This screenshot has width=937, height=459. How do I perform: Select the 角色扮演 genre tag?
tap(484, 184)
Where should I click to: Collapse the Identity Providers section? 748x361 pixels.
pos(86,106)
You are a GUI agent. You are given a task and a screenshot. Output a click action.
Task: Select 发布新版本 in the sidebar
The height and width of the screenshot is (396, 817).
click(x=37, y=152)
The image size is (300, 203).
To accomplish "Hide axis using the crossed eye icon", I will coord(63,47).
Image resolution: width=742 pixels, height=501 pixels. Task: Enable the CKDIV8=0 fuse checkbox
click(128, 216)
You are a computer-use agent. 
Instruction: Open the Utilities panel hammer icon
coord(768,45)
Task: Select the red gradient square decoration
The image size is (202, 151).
----------
About this exercise =
When the string "agent" appears in a line of the records above, that line is to be copied.

Your solution =
You are a GUI agent. You are given a task and a screenshot. Output a click action.
You are a computer-use agent. 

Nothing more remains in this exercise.